MPFL Surgery in Indore (Medial Patellofemoral Ligament)
The medial patellofemoral ligament, a broad structure that is situated on the inside of the knee joint and connects the kneecap (patella) to the thigh bone (femur). The primary purpose of the MPFL is mainly to provide stability to the kneecap and also it provides restraint to any movement toward the outside of the knee. MPFL also helps in keeping the kneecap in proper position, as the knee bends and straightens so that it tracks well during knee movements.
Symptoms of MPFL
Some of the most common signs or the symptoms of an MPFL injury may include as:
- Feeling the knee “giving way” or “buckling” during activity.

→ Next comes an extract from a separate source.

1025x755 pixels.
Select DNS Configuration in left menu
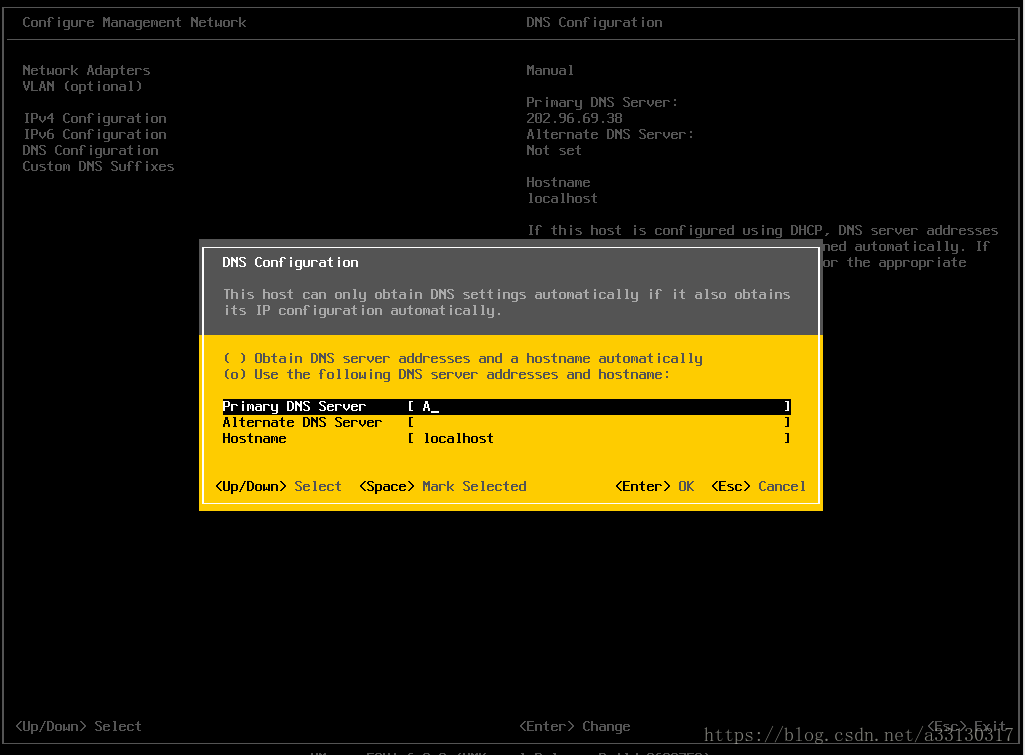point(90,150)
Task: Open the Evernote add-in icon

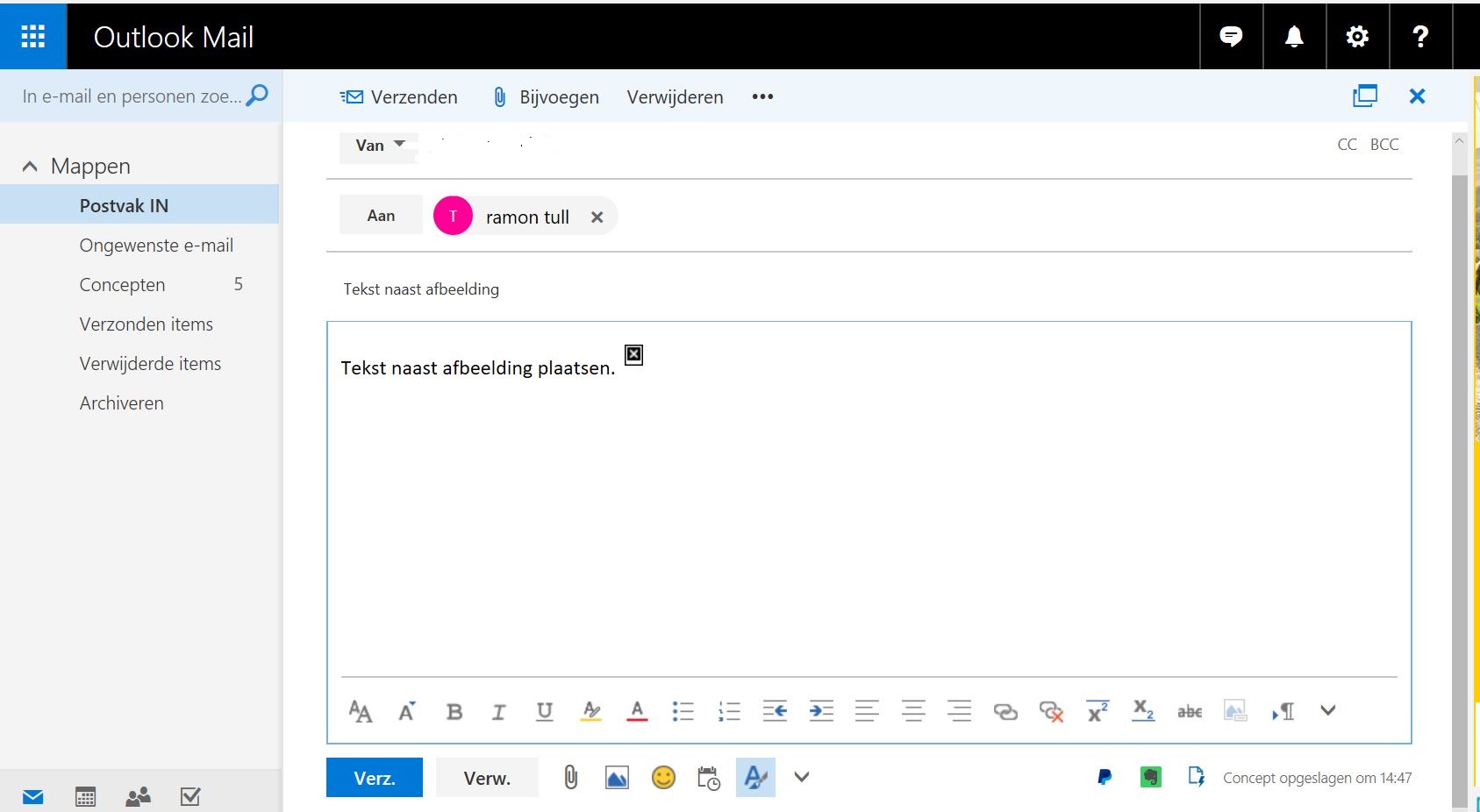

- A sort of feeling that the kneecap is sliding out to the side during knee movement.
- Swelling of the knee following activity.
- Restricted joint movement (range of motion).
- Pain when moving the joint.
- Tenderness to touch along the affected joint.
- Pain, stiffness, or “locking,” after sitting with the knee bent or straight for a prolonged period of time.
Causes and risks
These injuries generally arise during a forceful traumatic kneecap dislocation. Some of the imaging techniques, such as x-rays or an MRI, are generally required to gain a more thorough and objective evaluation of all of the structures of the knee joint. If the injuries are severe, they may also require a surgery.
A four phase progression of rehabilitation which slowly and gradually allows an increase in the range of motion and quadriceps activation, in order to allow a full return to prior activity level. These phases are listed as under:
Protective Phase I (day 1 to week 6) – Objectives for this initial phase following reconstruction generally includes of protecting the repair, decreasing the pain and inflammation, restoration of knee range motion and arthro-kinematics, preventing hypo-mobility, preventing reflex inhibition, prevention of the negative effects of immobilization, promoting dynamic stability,and secondary muscle atrophy, developing neuromuscular control of the knee and maintaining core stability.
Moderate Protective Phase II (weeks 7-12) – Goals for the moderate protection phase includes of balancing and maintaining the full range of motion, maintaining the repairs and the gradual initiation of functional activities. During this phase, most restrictions have been aroused and lifted. Well establishment of Range of motion at this time. If not well established, emphasis on motion should take precedence so as to not end up with an arthro-fibrotic knee. To normalize the arthrokinematics of knee flexion and extension, higher grade mobilizations and gentle overpressure to end ranges should be instituted.
Minimum Protection Phase (weeks 13-16) – It has the shortest time frame that generally lasts from 13 to 16 weeks. The primary goals of this phase are to gradually return the athlete to functional activities, n short back to normal.
Return to activity (weeks 17-21+) – The Goals and the objectives for the return to activity phase includes in the progression of functional activities and full return to all prior sports or recreational activities. In this goal, mainly the athlete is challenged at even higher levels of lower leg stressors that will determine if they are able to return to their prior sporting activities or not.